Wednesday, February 10, 2010

Methi/Palak Malai Mater

I usually try only a couple of side dishes for chapathi most of the time and found this delicious recipe from one of my friend `s blog when i`m searching for something green and Healthy. I used coconut milk instead of Heavy whipping cream used in the actual recipe.












INGREDIENTS

Fenugreek leaves – 1 bunch
Spinach- 1 bunch
Paneer- 10 small cubes
Green Peas – 1 cup
Coconut milk – 1 1/2 cup
Oil – 3 tsp
Cumin Seeds – 1/2 tsp
Ginger – 1 tsp, minced
Onions– 1 medium, chopped
Riped Tomatoes – 2 medium, chopped
Turmeric Powder – 1/2 tsp
Coriender Powder – 1/2 tsp
Garam Masala – 2 tsp
Red Chili Powder as required
Salt as needed













METHOD

Wash and cut Fenugreek and Spinach leaves.Keep aside.
Heat oil a pan and Fry the paneer and soak it in warm salt water.
Now heat some oil in a pan and add mustard seeds, cumin seeds,curry leaves and allow it to splutter.
Add onions, fry for some time and add turmeric powderand Ginger.
Now add Tomatoes, mix and cook for 5 minutes.
Add Green Peas, Coriander Powder, Garam Masala, Red Chili Powder and Salt. Mix well, cover and cook for 5 minutes. drain the water from Fenugreek and spinach leaves and add it to the peas.Add the paneer to this mixture .
Cover the lid and cook until the leaves turns soft.
Finally add the coconut milk, mix well and remove from the stove.

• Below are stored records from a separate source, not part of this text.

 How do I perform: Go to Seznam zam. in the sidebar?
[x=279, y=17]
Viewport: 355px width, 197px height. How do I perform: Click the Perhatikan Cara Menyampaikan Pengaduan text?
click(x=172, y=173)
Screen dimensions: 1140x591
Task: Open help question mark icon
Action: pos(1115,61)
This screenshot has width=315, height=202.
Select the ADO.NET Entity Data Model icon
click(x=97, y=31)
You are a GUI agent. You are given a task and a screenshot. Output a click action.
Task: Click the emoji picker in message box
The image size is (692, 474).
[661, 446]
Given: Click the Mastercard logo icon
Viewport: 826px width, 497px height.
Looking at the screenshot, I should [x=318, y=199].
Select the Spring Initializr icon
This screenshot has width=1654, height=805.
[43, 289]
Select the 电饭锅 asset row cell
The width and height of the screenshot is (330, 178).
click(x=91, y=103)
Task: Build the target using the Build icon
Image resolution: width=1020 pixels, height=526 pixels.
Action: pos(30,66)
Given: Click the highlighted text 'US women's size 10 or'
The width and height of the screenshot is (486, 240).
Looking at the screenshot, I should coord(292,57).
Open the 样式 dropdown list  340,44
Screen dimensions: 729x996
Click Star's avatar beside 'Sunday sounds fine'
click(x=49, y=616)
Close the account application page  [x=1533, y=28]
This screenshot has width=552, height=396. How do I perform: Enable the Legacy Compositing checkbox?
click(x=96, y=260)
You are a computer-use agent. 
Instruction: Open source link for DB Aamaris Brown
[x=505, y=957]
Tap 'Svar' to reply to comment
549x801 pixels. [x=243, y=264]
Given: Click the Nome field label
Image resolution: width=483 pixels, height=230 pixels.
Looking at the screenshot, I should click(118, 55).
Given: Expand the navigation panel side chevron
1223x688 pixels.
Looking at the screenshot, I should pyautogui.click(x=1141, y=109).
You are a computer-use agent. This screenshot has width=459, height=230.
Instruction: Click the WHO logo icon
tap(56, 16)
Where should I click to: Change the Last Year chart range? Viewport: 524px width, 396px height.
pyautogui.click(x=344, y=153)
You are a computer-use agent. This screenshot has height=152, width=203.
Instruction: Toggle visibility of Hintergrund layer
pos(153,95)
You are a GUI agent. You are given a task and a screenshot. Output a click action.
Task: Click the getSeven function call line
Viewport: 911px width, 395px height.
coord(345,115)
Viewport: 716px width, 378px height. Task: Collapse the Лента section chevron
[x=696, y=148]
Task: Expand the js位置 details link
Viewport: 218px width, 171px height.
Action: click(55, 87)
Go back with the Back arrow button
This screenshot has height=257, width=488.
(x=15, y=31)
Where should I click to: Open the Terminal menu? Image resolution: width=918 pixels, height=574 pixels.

Dont cook after you add the coconut milk .
Serve hot with Chapati or Naan.














Recipe Courtesy : My friend Vaish

ThattaPayaru Kulambu / Gravy












INGREDIENTS

Thatta payar-1 cup
Small onion-10 or big onion chopped-1
Tomato-1
Sambar powder-2 tSP
Garlic smashed-6
Tamarind-1very little(1/4 tSP) (depend on the sourness of the mango used)
For seasoning
Mustard-1 tSP
Fennel seeds-1 tSP

METHOD

In a kadai dry roast the the thatta payar in slow fire for 3 minutes .
Pour 3 cups of water and pressure cook for 5 minutes till the peas get cooked well.
Once the peas get cooked add the onion, tomatoes and sambar powder.
Now add the tamarind extract and the salt needed and cook for further 5 minutes.
Make sure that the curry is little watery.
The curry should be a little bit extra salty and hot so that the taste remains when it is mixed with rice.
When everything is cooked add the smashed garlic pieces before switching off the stove.
Season the gravy with the little oil and mustard seeds.
Serve hot with rice.

Vazhakkai Podimas / Raw Banana Fry












INGREDIENTS

4 Raw Bananas (medium size)
5 cups of water
Salt as required
Hing as required
Turmeric powder 1/2 tsp
4 tsp of boiled rice
3 tsp of toor dhal
3 tsp of bengal gram
1 tsp of corriander seeds
Few Curry Leaves
5 Red Chillies













METHOD

Slice the raw banana in to two halves without peeling the skin off and allow it to cook for about 10 mns in water with no salt.
remove from the stove,drain the water, peel the skin off and keep aside.
The bananas should be half cooked and firm and not mushy as this will render them impossible to be grated.
Grate the half cooked banans and spread them on a plate. Sprinkle salt and hing and allow to settle.
Roast the boiled rice, toor dhal, bengal gram, red chilies and the curry leaves and grind to a coarse powder in the mixer.
In a pan, add 2 spoons of oil, mustard seeds, urad dhal, curry leaves and hing and then the grated raw banana.
Add the roasted ground powder, mix well and serve hot with rassam saadham.